- By mcsorley Date 2006-06-01 16:09
Are their limits or restrictions put in place for data retrieval?

Yes there are limits and restrictions in place for data retrieval. The Ocean
Color community is compromised of thousands of people from all around the world.
To give everyone in the community equal access to Ocean Color data there needs to be
limits set so one person does not prevent another from retrieving his or her

The primary focus of the restrictions are based upon amounts of connections and
time between connections.

Examples of ways to get blocked from data retrieval.

1. Retrieving the same file over and over again in a loop.
2. Flooding our network with connection attempts.
3. Using download accelerators.
4. Out of control scripts.

Where people get in trouble with the restrictions are when they write very
aggressive scripts. Scripting your data retrieval is a great idea. But you need
to bear in mind that when your script does the file retrieval too quickly
you will begin hitting the retrieval limits set by OBPG. Try to keep it to a
couple of connections at a time.

For example let's say you have a script that logs in and retrieves a FTP
directory listing of 1000 files. Then it executes an FTP request for each file
it just got a listing for. This in turn would open 1000 connections to the FTP
or web server at one time. Doing this in a loop until you successfully retrieve
all the files puts a heavy load on our servers. You are limited by the amount
of times you can login to the FTP server. All of the extra connections will just
be denied. The constant barrage of hundreds of connections at a time from
one host can also be viewed as a denial of service attack.

If you're going to try to script your data retrieval here are some suggestions
that will help insure the successful retrieval of that data.

1. Use scriptable friendly programs like curl, wget or ncftpget. They have many
settings like timeout periods you can adjust to help things fail gracefully.

2. Use FTP programs that support resume functions. This will help you finish
downloading any file if your connection gets cutoff.

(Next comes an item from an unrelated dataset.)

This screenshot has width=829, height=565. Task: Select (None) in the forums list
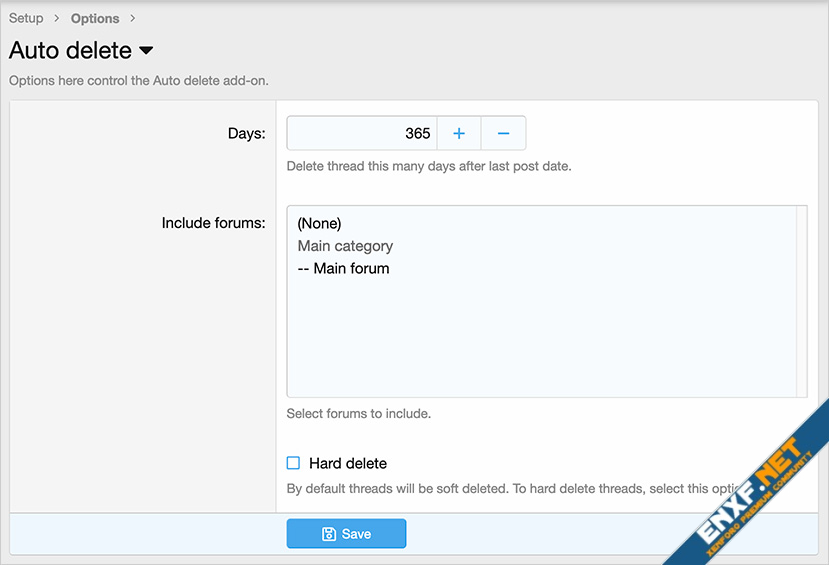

3. Try to keep your FTP connections to a couple at a time. Trying to login as
many times as possible over and over again will get you blocked at some point. A
couple of connections at a time will ensure you can login to get your data as
long as the server is not full.

4. Write your scripts with connection limits in mind. Pounding away with
hundreds of connections at once is useless. Put in sleep states between
file retrieval attempts. Keep track of the files you need and the files you
currently have. Request the files from your list a couple at a time. Then
after one of those files are done downloading request the next one.